= Directions for this task =
Rewrite the data below, changing each "Output a click action" to "Respond with one click action" and leaving every other line and character as it is.

= Given records =
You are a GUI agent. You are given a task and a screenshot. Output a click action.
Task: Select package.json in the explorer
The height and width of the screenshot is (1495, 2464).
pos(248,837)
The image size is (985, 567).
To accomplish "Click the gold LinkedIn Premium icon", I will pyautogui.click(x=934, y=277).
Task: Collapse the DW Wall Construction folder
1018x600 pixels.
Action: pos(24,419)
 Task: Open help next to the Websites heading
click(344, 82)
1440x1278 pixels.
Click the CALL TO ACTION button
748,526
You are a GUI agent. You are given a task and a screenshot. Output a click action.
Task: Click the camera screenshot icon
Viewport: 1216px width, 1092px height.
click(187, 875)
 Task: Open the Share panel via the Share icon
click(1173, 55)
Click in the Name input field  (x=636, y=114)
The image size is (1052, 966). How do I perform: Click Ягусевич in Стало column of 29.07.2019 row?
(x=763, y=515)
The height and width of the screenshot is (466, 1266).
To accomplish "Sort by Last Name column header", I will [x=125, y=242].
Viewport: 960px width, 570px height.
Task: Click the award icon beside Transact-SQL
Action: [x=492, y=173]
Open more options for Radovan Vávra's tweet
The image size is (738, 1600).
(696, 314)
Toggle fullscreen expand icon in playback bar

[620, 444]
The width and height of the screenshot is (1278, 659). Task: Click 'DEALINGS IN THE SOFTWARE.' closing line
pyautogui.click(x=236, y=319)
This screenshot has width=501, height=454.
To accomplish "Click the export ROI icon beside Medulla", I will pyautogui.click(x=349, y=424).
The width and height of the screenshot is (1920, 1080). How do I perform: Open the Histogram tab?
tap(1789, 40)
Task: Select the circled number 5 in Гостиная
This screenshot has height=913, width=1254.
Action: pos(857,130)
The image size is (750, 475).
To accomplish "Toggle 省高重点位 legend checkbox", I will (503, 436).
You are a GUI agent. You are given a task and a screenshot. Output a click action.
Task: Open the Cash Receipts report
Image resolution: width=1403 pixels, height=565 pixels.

= Final answer =
You are a GUI agent. You are given a task and a screenshot. Respond with one click action.
Task: Select package.json in the explorer
The height and width of the screenshot is (1495, 2464).
pos(248,837)
The image size is (985, 567).
To accomplish "Click the gold LinkedIn Premium icon", I will pyautogui.click(x=934, y=277).
Task: Collapse the DW Wall Construction folder
1018x600 pixels.
Action: pos(24,419)
 Task: Open help next to the Websites heading
click(344, 82)
1440x1278 pixels.
Click the CALL TO ACTION button
748,526
You are a GUI agent. You are given a task and a screenshot. Respond with one click action.
Task: Click the camera screenshot icon
Viewport: 1216px width, 1092px height.
click(187, 875)
 Task: Open the Share panel via the Share icon
click(1173, 55)
Click in the Name input field  (x=636, y=114)
The image size is (1052, 966). How do I perform: Click Ягусевич in Стало column of 29.07.2019 row?
(x=763, y=515)
The height and width of the screenshot is (466, 1266).
To accomplish "Sort by Last Name column header", I will [x=125, y=242].
Viewport: 960px width, 570px height.
Task: Click the award icon beside Transact-SQL
Action: [x=492, y=173]
Open more options for Radovan Vávra's tweet
The image size is (738, 1600).
(696, 314)
Toggle fullscreen expand icon in playback bar

[620, 444]
The width and height of the screenshot is (1278, 659). Task: Click 'DEALINGS IN THE SOFTWARE.' closing line
pyautogui.click(x=236, y=319)
This screenshot has width=501, height=454.
To accomplish "Click the export ROI icon beside Medulla", I will pyautogui.click(x=349, y=424).
The width and height of the screenshot is (1920, 1080). How do I perform: Open the Histogram tab?
tap(1789, 40)
Task: Select the circled number 5 in Гостиная
This screenshot has height=913, width=1254.
Action: pos(857,130)
The image size is (750, 475).
To accomplish "Toggle 省高重点位 legend checkbox", I will (503, 436).
You are a GUI agent. You are given a task and a screenshot. Respond with one click action.
Task: Open the Cash Receipts report
Image resolution: width=1403 pixels, height=565 pixels.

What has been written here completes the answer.